─── SOURCE DOCUMENT ───

[thelist] IIS, Cookies and html pages

Warden, Matt mwarden at odyssey-design.com
Thu Jun 28 13:05:56 CDT 2001


> From: "Bob Davis" <bobd at members.evolt.org>
> Subject: [thelist] IIS, Cookies and html pages
>

> I've been looking through the docs for IIS 5, and I can't seem to
> figure out if there's a way to use cookies with static HTML files to
> track visitors through the site.

Well, bob, guess what I'm doing right now. I just happen to be doing this
exactly thing (sans the html-only) on NT/IIS4. My solution happens to be in
ASP. I assume there's a reason you can't do a ASP or CGI solution, so I'll
skip going into that.

> I have a client who is interested in getting "click trails" for users
> and "entry pages". They've been using WebTrends in the past, but have
> changed their hosting. They own their server, and have the
> flexibility to do whatever they want, so any suggestions would be
> helpful.

─── INFORMATION PROVIDED ───

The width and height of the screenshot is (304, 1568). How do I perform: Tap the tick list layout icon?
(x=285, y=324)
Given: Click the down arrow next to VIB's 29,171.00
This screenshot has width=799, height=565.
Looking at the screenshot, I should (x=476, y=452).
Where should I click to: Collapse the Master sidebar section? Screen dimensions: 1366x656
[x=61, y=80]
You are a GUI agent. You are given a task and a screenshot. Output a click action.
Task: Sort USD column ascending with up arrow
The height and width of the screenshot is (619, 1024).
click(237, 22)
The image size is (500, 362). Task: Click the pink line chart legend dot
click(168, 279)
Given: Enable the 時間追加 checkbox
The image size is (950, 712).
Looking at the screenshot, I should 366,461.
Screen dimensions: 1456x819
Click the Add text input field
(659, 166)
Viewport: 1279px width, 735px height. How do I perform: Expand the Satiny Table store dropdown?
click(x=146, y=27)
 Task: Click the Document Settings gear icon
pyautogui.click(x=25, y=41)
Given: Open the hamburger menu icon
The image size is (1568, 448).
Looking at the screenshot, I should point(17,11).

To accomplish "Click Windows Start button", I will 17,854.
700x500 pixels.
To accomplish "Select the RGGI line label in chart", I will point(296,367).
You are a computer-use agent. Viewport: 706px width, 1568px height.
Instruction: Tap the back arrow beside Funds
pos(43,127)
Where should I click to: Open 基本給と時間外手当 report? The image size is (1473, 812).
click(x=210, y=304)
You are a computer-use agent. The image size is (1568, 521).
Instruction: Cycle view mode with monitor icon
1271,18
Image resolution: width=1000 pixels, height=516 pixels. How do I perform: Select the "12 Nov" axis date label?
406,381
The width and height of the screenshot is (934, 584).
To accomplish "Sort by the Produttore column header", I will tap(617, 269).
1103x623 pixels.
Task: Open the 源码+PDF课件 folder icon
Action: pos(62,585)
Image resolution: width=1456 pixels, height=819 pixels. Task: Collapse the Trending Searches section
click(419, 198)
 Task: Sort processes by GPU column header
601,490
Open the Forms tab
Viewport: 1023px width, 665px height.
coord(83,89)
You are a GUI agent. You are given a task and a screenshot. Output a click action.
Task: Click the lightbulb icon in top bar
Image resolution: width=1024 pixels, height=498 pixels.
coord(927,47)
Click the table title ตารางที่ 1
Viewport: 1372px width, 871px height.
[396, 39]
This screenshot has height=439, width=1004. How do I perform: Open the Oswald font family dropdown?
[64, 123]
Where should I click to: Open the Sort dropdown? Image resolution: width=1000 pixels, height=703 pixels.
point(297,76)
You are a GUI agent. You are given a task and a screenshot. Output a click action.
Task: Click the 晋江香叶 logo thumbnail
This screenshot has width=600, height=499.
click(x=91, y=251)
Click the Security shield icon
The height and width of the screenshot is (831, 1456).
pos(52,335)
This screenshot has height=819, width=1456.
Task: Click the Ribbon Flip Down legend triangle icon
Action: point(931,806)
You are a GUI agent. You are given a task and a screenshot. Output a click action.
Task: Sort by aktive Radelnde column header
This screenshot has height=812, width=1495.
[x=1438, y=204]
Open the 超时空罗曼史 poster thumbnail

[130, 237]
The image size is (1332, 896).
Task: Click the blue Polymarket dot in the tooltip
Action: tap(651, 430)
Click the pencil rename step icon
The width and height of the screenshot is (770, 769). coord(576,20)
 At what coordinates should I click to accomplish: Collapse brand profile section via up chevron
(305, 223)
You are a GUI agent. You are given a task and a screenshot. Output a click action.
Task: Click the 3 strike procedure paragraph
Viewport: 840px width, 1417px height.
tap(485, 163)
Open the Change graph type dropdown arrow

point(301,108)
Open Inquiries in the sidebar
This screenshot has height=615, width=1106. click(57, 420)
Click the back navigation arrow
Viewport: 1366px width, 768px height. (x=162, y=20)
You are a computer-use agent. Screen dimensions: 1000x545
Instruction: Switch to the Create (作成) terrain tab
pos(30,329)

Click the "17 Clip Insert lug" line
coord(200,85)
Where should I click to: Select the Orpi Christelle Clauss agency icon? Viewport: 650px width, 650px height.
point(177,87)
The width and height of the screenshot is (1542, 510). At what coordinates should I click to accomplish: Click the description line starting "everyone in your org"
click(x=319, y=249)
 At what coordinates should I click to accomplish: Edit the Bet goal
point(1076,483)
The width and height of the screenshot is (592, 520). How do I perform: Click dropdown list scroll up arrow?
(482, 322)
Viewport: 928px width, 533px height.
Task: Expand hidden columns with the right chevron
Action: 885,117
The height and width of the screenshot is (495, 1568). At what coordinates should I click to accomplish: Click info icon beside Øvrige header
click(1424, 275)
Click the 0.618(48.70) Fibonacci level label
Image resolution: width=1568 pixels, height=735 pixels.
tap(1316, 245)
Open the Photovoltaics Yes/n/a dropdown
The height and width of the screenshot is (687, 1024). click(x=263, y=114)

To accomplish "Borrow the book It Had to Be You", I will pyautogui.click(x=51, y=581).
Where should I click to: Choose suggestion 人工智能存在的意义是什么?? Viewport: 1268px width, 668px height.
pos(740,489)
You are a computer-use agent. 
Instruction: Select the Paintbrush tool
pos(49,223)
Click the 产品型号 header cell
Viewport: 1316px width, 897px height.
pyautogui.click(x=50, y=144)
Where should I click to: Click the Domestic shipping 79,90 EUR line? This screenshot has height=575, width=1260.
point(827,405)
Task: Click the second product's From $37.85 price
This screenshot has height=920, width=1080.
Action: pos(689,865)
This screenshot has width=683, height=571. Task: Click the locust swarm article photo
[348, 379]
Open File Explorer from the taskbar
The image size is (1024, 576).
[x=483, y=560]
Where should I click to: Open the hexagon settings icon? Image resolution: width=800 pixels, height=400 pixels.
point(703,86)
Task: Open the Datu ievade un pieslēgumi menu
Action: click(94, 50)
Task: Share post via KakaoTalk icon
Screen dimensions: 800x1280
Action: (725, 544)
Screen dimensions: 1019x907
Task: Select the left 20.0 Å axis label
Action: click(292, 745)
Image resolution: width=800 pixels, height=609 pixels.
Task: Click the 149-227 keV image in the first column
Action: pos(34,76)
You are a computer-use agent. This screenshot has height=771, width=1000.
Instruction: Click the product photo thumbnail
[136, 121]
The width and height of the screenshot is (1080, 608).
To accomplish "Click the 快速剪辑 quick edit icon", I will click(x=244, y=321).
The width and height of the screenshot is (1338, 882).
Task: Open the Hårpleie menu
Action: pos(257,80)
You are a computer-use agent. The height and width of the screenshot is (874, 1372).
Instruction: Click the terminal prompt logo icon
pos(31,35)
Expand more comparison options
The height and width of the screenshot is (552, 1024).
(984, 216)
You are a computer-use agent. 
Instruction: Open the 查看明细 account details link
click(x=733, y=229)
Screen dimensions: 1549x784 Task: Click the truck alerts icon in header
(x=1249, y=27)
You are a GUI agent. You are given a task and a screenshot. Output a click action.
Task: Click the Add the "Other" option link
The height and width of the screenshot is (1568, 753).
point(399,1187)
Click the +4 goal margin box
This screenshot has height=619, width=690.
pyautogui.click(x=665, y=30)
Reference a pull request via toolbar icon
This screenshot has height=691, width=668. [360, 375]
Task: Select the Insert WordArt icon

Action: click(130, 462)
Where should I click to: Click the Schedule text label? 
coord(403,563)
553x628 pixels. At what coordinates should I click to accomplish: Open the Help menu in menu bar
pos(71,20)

───

§ THINGS TO DO:
1 - Using the mailing-list message about IIS and cookies, decide whether each statement agrees with it: (a) the client used WebTrends before, (b) the reply's own solution is written in CGI, and (c) the client rents its server. Answer yes or no for each and quote the words that decide it.
2 - List everything the mailing-list message about IIS and cookies says about the client.
3 - In the mailing-list message about IIS and cookies, why does the reply skip going into an ASP or CGI solution?

§ ANSWERS PROVIDED:
1 -
(a) Yes: "They've been using WebTrends in the past"
(b) No: "My solution happens to be in ASP."
(c) No: "They own their server"

2 -
- The client is interested in getting "click trails" for users.
- The client is interested in getting "entry pages".
- The client has been using WebTrends in the past.
- The client has changed their hosting.
- The client owns their server.
- The client has the flexibility to do whatever they want.

3 - The reply assumes there is a reason Bob can't use an ASP or CGI solution. For that reason it skips going into one.